People in different countries have tried to associate criminality with different physical types. The Italian Cesare Lombroso was an early writer in criminology; he developed a theory that some peoples were more “civilized” and others more “savage”. In the latter category, he grouped colored peoples, specifically black, yellow and mixed. His concern specifically was with southern Italians and gypsies than with peoples in other countries, as he believed the southern Italians had mixed ancestries over the years with Arabs and people from North Africa. He based his theory of atavism on the prevailing scientific racist theories.
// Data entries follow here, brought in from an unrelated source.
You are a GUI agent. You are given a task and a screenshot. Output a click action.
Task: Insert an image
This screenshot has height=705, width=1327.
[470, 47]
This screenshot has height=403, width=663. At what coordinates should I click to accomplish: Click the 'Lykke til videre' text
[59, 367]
He believed that crime was primarily a manifestation of innate qualities and that humans could be classified as prone to crime by evaluating their physical characteristics, such as shape and size of head, facial features, etc. He classified humans as the white and the colored races, claiming that the whites were more civilized.[7]
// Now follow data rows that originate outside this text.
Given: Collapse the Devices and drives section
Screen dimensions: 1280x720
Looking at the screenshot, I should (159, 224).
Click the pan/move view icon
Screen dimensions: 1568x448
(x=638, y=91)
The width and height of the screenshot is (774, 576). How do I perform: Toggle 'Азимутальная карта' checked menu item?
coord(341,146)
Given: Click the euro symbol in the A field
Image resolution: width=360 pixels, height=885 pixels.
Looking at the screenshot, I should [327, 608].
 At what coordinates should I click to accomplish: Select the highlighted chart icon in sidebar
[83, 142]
As the United States was a slave society, slaveholders began to associate African Americans with crime as part of their justification for the institution. Historians have noted that the South historically has had a higher rate of violence than other parts of the country, and attributed it to the traditions of violence to enforce slavery, and actions in the late nineteenth century after Reconstruction of the white minority trying to dominate African Americans. The rise of drug-related violence and homicides in the inner cities in the 1970s and early 1980s caused people to become more worried about young black men as “ominous criminal predator”, rather than “petty thief”, according to Marc Mauer.[6]

Perceptions[edit]

Research on perceptions in the US shows that many people believe that African-American men engage in violent crimes at the highest rates of all racial categories, a belief which is supported by crime statistics.[8] Per capita, African Americans are much more likely to be arrested for crimes of violence than other racial groups. African Americans are significantly more likely to be profiled, arrested and incarcerated in the US than white suspects who commit similar offenses and have equal to longer criminal records.[9][10][11][12] African-American men are overrepresented in the American prison system; according to numerous sources African Americans are approximately six times more likely to spend time in prison or jail than whites. According to research, African Americans receive up to 60% longer federal prison sentences than whites who commit similar offenses, and 20% longer prison sentences than whites who commit the same offenses.[13][14] Some academic sources state that this is partially due to prosecutors over charging African American defendants in contrast to white defendants.[15]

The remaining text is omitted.